▸ **Problem requirements**
Say how many lines in the entries below have the word "computer" in them, giving only the number.

▸ **Source information**
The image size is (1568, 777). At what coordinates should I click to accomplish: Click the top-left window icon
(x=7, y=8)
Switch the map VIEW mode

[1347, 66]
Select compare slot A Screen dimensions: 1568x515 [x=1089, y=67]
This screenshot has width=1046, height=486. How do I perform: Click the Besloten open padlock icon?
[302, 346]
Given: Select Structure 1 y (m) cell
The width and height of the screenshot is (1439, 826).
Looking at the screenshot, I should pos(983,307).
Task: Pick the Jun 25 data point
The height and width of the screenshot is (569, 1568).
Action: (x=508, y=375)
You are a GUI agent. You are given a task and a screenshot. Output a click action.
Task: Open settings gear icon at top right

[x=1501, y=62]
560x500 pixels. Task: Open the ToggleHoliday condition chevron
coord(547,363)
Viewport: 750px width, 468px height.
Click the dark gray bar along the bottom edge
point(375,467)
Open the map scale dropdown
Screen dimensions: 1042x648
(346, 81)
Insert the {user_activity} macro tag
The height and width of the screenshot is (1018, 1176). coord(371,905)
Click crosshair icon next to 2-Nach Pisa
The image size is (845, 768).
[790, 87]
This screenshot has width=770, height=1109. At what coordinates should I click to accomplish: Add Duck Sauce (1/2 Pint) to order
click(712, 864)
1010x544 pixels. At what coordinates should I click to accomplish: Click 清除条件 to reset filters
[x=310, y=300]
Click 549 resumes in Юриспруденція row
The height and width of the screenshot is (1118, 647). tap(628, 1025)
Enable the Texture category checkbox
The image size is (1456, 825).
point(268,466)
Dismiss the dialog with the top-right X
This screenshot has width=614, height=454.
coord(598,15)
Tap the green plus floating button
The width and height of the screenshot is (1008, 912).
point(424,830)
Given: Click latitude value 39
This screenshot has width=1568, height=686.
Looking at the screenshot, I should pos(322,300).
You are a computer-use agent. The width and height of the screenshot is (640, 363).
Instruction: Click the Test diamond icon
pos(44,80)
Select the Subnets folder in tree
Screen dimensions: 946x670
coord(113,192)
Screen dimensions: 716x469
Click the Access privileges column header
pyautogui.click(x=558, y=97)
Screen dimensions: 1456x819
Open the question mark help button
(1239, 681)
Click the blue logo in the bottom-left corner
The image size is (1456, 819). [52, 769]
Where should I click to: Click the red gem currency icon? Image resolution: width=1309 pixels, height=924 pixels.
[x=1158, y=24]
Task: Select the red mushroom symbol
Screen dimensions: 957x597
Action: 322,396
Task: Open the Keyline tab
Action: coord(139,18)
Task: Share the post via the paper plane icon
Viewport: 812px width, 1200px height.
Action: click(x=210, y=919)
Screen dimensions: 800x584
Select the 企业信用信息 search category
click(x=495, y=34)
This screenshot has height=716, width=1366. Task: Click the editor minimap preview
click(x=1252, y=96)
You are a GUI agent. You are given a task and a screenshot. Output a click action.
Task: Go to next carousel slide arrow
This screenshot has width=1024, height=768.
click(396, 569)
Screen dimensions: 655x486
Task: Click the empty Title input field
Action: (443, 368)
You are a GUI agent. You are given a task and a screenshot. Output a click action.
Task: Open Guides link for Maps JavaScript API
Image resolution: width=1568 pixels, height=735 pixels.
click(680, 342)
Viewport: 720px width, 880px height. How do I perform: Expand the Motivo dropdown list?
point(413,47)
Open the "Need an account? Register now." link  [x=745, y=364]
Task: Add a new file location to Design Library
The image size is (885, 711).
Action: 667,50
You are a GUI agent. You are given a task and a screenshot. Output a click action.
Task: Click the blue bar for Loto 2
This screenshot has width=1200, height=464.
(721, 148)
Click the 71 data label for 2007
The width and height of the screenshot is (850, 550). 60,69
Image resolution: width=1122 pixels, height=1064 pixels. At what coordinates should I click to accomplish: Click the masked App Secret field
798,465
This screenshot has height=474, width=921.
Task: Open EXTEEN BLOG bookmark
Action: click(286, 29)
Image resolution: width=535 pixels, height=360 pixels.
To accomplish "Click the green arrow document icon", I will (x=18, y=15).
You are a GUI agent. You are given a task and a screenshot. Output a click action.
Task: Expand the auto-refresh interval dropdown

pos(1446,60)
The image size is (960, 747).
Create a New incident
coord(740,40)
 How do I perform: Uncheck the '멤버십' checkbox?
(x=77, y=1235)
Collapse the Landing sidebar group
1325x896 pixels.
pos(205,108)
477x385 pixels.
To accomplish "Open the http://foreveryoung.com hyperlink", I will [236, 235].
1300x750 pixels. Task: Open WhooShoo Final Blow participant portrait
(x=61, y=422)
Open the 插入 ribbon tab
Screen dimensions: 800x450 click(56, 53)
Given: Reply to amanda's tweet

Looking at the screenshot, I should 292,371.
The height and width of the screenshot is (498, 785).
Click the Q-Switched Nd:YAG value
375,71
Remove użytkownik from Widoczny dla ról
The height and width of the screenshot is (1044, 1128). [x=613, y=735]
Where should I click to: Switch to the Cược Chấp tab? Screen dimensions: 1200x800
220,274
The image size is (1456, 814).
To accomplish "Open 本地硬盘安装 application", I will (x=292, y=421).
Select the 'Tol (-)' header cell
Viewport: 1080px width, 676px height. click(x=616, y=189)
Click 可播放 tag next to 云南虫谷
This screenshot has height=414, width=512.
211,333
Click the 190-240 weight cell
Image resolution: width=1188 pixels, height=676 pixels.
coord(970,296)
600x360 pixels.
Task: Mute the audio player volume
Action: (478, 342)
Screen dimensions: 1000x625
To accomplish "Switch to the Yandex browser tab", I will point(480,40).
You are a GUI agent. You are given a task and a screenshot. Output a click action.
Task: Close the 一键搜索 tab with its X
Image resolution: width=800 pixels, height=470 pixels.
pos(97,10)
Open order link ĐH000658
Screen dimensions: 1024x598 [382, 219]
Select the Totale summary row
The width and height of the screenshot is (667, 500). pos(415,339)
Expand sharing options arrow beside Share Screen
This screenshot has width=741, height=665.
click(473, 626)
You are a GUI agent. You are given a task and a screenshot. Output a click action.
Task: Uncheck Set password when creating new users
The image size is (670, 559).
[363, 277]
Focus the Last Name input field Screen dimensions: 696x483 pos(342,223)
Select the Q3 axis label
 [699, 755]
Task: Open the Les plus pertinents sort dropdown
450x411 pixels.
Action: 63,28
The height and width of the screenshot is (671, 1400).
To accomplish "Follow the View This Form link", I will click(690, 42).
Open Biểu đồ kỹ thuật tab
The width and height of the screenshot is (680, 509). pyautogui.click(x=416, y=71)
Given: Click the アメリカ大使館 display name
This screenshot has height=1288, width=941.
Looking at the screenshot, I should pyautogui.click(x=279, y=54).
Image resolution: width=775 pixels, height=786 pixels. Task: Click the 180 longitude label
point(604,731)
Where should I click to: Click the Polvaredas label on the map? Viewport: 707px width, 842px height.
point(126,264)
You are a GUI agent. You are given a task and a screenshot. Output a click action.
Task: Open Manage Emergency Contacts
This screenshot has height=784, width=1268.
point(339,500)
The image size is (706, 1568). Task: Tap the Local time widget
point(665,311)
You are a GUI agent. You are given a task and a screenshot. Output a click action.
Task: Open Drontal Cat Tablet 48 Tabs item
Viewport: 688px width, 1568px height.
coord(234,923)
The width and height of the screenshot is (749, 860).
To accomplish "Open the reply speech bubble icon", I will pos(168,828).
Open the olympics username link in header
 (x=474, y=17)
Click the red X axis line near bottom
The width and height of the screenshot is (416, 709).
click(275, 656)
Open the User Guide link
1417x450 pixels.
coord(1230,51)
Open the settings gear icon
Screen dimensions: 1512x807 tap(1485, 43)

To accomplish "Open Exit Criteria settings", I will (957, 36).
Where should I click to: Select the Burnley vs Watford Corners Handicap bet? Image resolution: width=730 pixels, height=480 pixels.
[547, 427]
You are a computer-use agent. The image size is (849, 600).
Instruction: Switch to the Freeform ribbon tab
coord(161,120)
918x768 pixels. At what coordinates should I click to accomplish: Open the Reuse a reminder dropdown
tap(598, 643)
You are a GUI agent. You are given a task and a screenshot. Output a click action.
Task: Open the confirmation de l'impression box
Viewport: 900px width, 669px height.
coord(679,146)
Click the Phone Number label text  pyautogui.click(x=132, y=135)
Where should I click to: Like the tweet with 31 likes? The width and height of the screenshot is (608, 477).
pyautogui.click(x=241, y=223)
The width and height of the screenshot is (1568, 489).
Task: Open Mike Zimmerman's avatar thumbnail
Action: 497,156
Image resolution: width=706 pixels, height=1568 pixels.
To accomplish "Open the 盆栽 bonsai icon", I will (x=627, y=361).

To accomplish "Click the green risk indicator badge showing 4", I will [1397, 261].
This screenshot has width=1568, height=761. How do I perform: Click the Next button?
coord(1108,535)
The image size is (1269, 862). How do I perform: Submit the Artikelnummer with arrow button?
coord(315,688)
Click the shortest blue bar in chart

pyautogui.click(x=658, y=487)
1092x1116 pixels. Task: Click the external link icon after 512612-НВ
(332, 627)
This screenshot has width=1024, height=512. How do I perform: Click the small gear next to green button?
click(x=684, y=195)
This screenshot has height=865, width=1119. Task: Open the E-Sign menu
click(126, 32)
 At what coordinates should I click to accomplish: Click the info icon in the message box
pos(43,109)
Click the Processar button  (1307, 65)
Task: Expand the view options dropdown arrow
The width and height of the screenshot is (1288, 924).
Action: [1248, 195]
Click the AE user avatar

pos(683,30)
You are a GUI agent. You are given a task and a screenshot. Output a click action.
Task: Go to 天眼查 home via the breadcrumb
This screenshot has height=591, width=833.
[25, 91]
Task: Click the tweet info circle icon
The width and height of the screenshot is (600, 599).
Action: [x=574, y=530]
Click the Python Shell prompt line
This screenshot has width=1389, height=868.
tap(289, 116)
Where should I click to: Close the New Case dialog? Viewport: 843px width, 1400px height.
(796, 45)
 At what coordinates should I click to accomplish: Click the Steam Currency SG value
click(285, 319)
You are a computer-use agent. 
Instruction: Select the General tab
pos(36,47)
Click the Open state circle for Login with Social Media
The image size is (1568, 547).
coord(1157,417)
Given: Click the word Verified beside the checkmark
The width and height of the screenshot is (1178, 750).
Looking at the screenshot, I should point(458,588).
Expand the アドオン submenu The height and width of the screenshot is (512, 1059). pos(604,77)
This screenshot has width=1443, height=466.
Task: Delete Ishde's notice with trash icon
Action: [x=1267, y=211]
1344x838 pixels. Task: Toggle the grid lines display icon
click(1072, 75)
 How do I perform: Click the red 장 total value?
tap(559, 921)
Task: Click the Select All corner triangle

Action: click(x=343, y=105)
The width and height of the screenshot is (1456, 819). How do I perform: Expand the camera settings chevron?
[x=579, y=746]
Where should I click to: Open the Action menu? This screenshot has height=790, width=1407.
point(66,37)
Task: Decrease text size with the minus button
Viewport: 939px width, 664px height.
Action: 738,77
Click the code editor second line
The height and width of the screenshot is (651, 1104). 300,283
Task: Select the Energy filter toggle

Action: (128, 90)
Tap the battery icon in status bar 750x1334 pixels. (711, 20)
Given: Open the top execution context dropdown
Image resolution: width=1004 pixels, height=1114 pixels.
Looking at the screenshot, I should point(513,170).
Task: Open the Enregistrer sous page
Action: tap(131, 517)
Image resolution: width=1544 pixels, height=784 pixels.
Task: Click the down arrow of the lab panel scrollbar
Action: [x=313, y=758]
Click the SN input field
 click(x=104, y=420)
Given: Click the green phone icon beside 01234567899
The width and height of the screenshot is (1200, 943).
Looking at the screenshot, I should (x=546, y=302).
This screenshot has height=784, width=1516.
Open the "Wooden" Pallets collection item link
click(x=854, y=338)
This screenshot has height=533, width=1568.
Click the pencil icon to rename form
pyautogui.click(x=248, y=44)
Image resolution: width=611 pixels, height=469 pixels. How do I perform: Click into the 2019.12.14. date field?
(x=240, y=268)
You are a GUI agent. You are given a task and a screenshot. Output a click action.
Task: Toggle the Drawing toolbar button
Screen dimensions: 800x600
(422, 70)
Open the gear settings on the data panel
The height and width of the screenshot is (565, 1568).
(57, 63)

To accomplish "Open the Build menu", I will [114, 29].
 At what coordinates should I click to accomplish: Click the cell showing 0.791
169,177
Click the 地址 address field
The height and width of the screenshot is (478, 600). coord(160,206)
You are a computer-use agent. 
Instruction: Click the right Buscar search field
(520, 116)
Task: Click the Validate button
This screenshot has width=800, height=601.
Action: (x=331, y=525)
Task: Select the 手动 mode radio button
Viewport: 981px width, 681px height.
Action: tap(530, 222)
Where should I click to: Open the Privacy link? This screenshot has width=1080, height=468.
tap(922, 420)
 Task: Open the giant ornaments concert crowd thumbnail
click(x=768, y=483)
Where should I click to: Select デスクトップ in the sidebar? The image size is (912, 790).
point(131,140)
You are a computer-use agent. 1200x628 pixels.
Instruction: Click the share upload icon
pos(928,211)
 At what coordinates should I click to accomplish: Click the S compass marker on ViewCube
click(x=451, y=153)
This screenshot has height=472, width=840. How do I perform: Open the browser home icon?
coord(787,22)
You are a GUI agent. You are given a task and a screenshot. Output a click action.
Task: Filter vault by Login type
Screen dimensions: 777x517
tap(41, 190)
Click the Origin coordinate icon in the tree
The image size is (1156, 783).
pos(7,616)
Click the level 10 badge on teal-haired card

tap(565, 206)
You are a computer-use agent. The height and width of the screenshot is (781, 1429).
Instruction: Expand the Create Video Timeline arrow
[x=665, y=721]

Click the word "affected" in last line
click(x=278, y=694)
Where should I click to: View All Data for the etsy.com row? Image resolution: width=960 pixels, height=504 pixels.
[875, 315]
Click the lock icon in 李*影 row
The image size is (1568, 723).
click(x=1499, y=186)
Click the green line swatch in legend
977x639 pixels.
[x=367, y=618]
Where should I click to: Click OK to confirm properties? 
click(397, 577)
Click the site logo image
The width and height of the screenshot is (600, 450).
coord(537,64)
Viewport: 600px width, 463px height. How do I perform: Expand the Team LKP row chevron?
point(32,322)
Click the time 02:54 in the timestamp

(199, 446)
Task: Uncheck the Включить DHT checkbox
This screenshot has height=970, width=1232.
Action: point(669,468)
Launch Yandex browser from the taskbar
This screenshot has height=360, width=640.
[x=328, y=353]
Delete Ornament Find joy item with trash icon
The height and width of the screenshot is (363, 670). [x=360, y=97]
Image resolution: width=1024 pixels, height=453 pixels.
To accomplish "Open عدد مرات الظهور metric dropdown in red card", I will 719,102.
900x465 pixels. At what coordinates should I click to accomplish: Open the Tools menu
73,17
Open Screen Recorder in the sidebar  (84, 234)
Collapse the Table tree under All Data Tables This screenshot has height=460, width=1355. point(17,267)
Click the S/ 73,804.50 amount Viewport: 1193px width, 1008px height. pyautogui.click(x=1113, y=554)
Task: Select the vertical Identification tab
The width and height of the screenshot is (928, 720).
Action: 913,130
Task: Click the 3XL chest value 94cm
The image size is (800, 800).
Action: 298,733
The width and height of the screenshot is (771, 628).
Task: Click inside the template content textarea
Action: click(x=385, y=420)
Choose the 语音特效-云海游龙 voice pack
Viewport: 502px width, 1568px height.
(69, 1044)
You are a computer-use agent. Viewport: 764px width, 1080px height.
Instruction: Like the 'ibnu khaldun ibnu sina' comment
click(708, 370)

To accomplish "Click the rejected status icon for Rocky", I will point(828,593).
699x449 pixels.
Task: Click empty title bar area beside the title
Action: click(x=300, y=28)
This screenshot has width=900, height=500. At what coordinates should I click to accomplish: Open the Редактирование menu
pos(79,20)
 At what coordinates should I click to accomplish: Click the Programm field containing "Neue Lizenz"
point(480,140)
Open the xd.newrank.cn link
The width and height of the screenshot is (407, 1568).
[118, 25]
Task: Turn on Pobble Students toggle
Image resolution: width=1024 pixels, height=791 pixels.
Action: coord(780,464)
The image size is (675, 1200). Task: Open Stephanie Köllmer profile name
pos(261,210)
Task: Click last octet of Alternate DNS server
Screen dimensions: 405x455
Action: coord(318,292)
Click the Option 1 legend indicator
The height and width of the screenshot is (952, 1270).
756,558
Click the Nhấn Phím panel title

▸ **Output below**
7